[Dataset items]

<<<<

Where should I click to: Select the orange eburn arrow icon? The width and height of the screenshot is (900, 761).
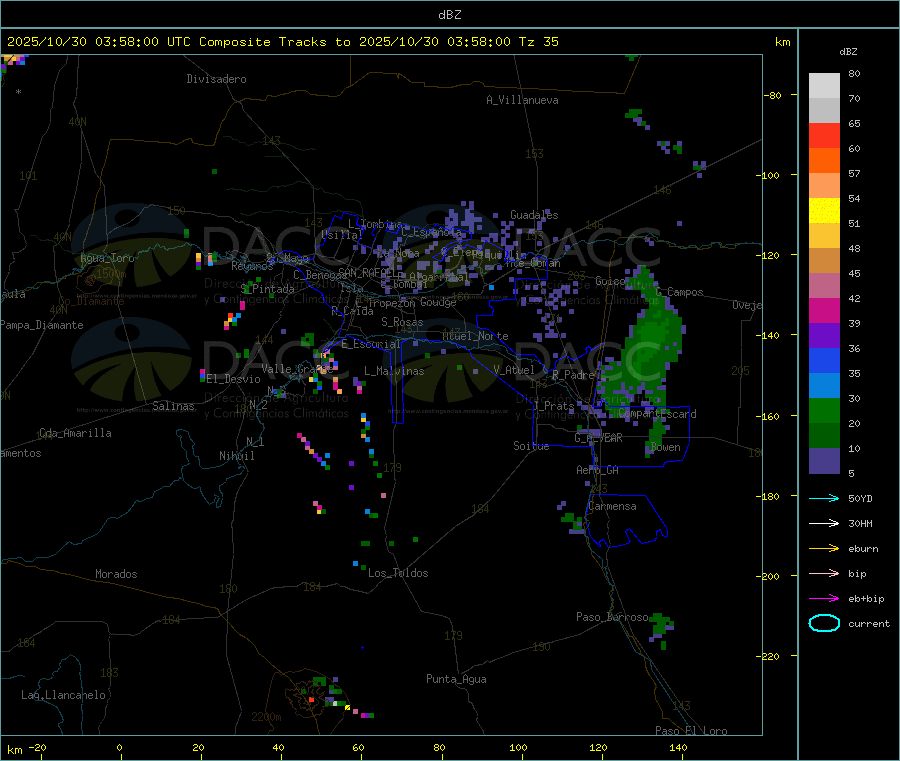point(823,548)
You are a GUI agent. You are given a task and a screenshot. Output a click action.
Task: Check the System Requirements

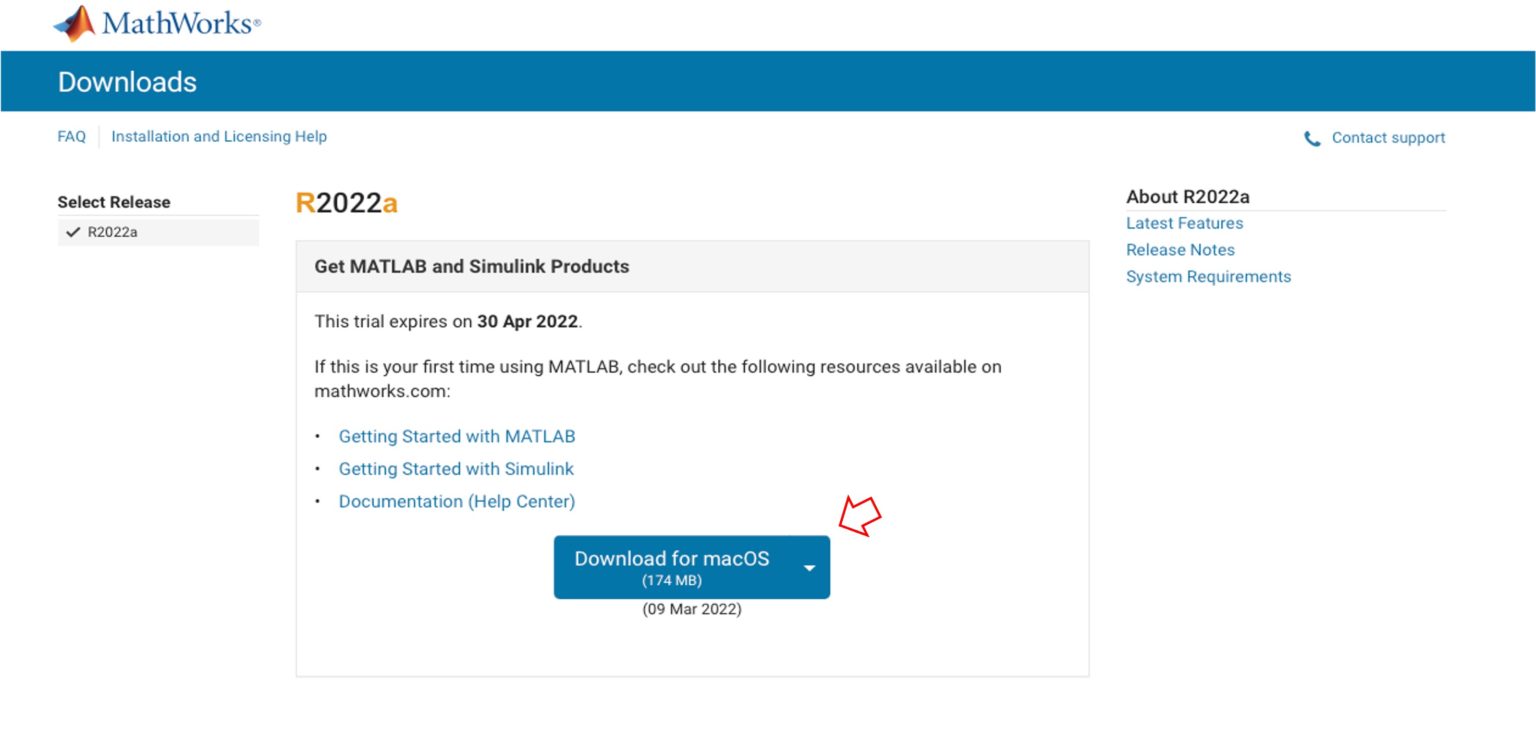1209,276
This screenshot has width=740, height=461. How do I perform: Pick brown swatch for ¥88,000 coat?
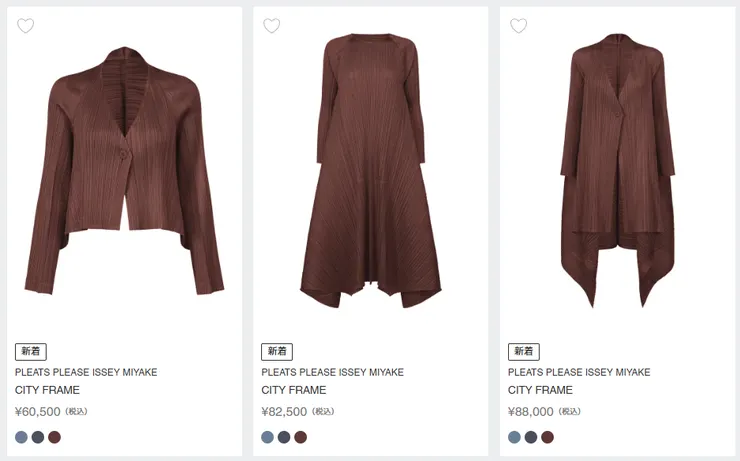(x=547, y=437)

>>>>

Try it | What you write should match the entries exactly, except that the pictures are dropped.

Exercise answer |
Where should I click to: Select the orange eburn arrow icon? The width and height of the screenshot is (900, 761).
point(823,548)
You are a GUI agent. You are given a task and a screenshot. Output a click action.
Task: Check the System Requirements

1209,276
This screenshot has width=740, height=461. How do I perform: Pick brown swatch for ¥88,000 coat?
(x=547, y=437)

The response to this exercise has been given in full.